**What to do:**
The lines from the one with "Click the Barry" through the last line below are to be copied exactly; no other lines are to be returned.

Entries taken from a collection

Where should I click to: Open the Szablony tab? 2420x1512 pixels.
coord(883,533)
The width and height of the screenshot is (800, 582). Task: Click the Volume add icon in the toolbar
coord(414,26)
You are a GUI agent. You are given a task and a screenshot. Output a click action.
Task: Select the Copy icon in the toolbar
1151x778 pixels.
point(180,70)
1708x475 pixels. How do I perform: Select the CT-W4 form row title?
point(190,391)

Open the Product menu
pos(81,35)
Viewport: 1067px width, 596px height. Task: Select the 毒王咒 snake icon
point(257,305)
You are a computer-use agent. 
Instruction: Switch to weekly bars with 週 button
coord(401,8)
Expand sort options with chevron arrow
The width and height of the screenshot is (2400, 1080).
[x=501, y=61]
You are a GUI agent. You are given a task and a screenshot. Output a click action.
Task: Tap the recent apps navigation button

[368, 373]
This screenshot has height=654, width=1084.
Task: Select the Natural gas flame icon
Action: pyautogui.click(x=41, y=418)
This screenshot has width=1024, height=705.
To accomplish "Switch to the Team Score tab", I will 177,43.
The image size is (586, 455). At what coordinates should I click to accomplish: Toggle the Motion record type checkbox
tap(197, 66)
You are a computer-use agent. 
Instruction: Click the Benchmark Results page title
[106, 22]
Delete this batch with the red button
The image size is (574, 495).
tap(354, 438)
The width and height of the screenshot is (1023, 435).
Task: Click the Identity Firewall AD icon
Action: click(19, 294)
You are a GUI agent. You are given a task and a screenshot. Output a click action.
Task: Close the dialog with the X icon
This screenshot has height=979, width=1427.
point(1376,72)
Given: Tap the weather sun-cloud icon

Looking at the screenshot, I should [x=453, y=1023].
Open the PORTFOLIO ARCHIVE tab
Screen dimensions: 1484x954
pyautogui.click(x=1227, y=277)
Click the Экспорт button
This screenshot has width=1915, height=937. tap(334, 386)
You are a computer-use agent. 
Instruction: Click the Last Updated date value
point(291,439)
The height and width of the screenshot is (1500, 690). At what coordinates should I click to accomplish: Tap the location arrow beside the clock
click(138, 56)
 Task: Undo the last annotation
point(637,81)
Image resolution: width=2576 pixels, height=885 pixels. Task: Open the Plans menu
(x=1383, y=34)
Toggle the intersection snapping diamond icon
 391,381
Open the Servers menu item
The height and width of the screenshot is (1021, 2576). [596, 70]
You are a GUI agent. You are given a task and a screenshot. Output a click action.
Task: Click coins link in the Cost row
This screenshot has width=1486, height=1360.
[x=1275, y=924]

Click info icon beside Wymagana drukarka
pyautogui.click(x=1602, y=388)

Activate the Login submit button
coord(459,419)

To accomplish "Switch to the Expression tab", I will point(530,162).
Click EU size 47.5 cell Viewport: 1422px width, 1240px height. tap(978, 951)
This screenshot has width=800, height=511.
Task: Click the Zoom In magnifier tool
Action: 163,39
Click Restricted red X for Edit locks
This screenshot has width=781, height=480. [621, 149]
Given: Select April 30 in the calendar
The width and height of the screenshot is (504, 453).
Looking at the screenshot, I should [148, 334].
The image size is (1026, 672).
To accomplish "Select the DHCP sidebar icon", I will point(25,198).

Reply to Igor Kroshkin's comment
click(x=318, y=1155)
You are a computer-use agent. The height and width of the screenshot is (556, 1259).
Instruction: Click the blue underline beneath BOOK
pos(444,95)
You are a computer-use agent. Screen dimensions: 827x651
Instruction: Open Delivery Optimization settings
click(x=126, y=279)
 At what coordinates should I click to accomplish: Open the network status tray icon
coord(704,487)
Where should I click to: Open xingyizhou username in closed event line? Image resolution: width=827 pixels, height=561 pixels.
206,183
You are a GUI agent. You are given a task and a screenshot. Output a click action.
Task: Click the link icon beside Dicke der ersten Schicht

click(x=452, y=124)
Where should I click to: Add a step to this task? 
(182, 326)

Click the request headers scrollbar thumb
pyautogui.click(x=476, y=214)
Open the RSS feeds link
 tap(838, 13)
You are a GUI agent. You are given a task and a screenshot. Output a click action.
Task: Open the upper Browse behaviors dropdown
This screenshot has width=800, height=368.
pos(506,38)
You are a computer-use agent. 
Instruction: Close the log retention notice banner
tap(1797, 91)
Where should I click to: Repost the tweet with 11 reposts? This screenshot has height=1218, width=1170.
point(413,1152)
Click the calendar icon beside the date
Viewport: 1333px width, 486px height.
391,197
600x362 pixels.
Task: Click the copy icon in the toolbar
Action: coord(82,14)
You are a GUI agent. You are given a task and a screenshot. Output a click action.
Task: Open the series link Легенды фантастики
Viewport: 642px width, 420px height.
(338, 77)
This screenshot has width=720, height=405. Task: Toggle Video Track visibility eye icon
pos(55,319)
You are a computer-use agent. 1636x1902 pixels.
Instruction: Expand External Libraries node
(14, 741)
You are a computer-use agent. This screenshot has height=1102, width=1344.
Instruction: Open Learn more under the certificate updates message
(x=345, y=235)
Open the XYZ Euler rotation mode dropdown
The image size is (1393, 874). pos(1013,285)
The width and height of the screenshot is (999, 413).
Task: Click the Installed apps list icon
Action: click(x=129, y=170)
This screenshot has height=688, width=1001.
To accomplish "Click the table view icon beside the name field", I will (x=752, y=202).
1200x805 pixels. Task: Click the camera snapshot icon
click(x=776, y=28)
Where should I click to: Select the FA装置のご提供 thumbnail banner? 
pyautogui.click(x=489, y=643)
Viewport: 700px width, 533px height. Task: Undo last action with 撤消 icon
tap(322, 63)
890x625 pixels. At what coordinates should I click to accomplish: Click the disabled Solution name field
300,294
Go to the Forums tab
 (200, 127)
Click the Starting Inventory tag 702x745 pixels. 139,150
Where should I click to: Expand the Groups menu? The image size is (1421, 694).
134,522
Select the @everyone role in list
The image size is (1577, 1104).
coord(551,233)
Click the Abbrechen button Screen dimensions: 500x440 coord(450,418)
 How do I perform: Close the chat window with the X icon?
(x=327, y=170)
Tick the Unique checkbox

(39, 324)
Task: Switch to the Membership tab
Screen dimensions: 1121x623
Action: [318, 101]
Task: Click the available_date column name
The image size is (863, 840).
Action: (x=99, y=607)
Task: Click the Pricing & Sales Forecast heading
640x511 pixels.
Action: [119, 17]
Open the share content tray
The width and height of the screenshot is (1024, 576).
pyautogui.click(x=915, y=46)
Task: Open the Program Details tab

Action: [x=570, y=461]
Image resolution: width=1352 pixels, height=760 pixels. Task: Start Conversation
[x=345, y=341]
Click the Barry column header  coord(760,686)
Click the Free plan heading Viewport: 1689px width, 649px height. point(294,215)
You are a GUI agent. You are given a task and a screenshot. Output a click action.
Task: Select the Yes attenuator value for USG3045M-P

**Reply:**
Click the Barry column header  coord(760,686)
Click the Free plan heading Viewport: 1689px width, 649px height. point(294,215)
You are a GUI agent. You are given a task and a screenshot. Output a click action.
Task: Select the Yes attenuator value for USG3045M-P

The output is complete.